On the downside, this strong local level of activism is not only limited by its locality, but has also created an environment where neighborhoods can become competitive with each other for the city’s attention and resources. While people may grow closer together within their own particular community, subtle but growing antagonisms between neighborhoods are at risk of developing.

There are other serious divisions, both linguistic and cultural. Most of Tallinn’s neighborhood associations are located in what are called “milieu protection areas,” which are populated mainly by Estonian speakers. At the same time, half of the city speaks Russian as a first language, and most of them live in Soviet-era housing estates that reflect a very different sense of neighborhood structure, its purpose and its possibility.

To get beyond these and other barriers, activists started Linnaidee, or the “Urban Idea” project, which brings Tallinn neighborhood associations together in conversation with one another, often bilingually, to help move people away from speaking the language of otherness, toward more inclusive dialogue that addresses the city as a whole, including its disadvantaged.

Much has yet to be seen about what will come from this local level organizing. It is too simple to call this middle-class conservative activism, but it is also too early to hail such developments as a new form of progressive activism. Politics can shift, and what is conservative at one point can become progressive at another with a combination of new thinking and new people.

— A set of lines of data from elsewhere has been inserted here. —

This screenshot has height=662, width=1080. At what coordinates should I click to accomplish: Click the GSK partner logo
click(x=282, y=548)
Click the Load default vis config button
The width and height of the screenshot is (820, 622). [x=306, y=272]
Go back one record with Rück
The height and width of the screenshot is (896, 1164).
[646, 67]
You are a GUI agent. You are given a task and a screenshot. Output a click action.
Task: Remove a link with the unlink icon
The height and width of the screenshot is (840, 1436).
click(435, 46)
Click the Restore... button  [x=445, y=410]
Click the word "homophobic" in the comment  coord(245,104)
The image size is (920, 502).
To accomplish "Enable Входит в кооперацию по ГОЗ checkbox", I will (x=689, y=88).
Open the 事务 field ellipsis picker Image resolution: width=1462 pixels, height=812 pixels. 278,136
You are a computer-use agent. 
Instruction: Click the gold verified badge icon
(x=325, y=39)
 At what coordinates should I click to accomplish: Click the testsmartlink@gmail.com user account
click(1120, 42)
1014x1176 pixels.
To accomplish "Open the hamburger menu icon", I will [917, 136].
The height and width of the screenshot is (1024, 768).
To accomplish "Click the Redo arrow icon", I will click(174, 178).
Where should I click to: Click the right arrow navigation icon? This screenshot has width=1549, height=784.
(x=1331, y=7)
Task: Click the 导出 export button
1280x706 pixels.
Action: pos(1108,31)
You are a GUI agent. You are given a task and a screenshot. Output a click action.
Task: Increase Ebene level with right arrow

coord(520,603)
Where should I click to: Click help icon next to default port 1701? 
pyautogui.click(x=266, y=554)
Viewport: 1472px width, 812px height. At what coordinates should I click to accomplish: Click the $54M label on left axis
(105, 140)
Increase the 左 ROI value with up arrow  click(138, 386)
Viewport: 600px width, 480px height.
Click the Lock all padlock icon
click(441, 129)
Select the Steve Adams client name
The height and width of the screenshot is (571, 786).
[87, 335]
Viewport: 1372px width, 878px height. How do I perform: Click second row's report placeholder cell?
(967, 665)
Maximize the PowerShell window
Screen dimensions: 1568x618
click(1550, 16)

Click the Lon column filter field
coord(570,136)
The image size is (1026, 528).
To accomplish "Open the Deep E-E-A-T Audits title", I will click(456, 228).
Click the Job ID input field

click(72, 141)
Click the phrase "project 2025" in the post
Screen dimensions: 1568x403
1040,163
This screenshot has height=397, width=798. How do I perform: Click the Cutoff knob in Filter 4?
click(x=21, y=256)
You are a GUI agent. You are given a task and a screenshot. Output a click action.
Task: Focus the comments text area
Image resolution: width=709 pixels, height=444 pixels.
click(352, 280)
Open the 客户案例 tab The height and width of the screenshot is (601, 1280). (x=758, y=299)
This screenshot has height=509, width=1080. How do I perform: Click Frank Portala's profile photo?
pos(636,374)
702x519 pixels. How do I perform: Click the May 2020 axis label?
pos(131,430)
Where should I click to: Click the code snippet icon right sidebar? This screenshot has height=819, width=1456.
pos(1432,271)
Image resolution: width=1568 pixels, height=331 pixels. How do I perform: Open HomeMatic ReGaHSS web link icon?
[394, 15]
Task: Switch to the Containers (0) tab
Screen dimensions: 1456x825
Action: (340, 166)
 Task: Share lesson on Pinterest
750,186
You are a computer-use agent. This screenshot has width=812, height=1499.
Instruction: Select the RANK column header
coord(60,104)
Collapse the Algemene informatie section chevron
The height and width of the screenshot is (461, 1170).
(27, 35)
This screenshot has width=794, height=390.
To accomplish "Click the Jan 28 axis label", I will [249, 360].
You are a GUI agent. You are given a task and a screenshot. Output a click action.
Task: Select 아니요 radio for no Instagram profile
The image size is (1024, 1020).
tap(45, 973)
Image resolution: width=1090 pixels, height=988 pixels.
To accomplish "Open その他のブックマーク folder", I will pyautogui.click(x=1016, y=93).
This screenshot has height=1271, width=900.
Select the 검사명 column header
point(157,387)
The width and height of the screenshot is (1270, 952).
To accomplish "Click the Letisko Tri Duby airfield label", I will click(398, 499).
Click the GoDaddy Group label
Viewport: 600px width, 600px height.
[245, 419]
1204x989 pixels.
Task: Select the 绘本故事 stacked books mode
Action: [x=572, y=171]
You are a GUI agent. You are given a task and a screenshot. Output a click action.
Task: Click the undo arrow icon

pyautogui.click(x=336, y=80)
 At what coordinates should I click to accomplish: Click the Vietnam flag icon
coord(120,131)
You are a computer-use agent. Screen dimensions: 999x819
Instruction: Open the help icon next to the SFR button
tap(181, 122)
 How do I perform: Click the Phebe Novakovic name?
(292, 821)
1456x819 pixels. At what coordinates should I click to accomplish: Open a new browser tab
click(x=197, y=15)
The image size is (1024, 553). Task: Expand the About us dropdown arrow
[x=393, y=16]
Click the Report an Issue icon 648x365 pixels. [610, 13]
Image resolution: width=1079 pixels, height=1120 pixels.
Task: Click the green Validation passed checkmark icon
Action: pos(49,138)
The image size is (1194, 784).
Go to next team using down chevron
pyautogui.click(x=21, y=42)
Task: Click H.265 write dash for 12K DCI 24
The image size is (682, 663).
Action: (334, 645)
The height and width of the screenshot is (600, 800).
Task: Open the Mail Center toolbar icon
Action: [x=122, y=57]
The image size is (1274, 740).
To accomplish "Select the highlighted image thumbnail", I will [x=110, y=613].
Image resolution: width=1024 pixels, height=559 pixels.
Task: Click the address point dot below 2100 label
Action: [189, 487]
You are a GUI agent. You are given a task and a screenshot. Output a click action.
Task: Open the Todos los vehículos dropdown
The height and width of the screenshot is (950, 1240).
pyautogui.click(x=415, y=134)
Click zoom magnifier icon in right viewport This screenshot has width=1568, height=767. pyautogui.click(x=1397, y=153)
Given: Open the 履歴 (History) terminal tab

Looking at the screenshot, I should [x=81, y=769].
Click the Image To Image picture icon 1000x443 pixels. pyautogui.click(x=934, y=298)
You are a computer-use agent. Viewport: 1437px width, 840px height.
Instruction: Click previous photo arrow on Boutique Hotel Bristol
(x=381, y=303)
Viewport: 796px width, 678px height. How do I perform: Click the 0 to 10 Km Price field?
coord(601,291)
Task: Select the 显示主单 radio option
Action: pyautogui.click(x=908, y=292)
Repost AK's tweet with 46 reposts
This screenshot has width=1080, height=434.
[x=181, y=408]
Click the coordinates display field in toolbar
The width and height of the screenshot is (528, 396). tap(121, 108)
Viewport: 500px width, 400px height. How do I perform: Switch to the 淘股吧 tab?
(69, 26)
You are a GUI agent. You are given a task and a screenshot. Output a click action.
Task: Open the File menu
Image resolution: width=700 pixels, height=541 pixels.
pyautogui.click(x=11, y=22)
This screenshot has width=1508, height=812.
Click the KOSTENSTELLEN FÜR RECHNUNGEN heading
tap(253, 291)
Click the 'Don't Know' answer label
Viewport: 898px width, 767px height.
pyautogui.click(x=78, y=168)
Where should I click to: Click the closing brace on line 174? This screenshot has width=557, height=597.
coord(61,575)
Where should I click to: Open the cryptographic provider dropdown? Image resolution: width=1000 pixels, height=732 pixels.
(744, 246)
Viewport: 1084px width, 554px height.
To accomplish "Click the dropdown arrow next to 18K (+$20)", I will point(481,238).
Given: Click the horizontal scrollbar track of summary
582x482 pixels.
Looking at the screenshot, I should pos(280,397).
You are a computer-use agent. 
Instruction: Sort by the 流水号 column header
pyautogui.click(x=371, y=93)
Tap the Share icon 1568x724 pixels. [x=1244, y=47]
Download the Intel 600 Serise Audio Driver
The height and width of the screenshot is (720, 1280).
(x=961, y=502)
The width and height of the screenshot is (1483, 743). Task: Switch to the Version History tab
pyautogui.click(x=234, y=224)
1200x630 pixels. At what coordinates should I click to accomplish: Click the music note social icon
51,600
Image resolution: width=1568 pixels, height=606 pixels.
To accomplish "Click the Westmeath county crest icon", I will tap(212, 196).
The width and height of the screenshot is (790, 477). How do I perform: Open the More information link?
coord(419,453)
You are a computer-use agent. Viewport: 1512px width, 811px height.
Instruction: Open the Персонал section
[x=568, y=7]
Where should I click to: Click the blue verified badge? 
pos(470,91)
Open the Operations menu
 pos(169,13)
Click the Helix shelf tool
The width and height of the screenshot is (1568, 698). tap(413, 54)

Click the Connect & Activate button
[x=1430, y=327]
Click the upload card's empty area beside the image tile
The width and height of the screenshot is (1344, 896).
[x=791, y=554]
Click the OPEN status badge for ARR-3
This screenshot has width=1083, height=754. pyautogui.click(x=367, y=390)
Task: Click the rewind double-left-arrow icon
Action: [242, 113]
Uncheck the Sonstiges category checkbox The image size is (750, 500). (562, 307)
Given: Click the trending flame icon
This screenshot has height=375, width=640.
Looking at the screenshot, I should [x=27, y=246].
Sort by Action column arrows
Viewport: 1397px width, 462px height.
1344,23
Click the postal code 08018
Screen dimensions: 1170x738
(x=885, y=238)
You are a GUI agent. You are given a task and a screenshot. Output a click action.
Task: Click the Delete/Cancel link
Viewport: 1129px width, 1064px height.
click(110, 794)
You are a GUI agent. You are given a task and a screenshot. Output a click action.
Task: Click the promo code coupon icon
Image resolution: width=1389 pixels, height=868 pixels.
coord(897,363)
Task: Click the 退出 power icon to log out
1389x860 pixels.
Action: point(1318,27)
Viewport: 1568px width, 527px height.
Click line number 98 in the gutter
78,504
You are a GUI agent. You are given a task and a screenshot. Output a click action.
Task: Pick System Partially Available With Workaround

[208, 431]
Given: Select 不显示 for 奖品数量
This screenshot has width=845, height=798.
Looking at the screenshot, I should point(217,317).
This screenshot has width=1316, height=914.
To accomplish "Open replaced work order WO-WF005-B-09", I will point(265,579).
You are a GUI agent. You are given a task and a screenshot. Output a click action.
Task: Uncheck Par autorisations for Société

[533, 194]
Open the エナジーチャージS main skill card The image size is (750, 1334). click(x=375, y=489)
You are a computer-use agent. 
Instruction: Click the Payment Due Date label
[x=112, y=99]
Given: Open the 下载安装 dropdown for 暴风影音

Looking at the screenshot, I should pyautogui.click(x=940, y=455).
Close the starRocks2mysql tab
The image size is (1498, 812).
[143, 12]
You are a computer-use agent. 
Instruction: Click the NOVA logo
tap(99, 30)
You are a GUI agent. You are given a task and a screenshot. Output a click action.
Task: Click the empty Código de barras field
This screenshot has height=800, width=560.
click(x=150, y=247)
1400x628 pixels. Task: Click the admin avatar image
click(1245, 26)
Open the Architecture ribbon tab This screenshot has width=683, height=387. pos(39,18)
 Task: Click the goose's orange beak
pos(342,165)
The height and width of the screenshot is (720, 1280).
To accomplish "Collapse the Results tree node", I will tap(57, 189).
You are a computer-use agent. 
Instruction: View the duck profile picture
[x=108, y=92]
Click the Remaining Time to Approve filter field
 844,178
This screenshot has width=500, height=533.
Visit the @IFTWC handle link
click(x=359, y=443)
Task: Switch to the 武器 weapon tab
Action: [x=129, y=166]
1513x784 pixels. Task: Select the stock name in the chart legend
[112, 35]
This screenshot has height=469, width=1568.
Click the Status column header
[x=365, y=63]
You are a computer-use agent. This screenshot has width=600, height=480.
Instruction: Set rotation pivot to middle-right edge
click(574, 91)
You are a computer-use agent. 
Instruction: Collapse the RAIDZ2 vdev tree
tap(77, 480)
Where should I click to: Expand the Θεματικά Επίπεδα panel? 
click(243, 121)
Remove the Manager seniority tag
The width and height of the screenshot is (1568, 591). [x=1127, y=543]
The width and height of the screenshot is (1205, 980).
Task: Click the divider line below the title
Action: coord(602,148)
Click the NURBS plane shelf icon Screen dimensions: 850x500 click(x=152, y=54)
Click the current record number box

The young “left,” such as it is, may finally be getting involved with what goes on at the local level. And this involvement does not have to be merely an acceptance. Neighborhood associations in Tallinn can become more socially conscious as they incorporate issues of social justice into their agenda. The neighborhoods known as “milieu protection areas” are also sites with remarkable levels of poverty and deprivation, in need of improvement.

The process and achievements now underway show it’s time to take the initiative even further.

Tauri Tuvikene is a doctoral student at University College London. This article was published in collaboration with Res Publica and LeftEast.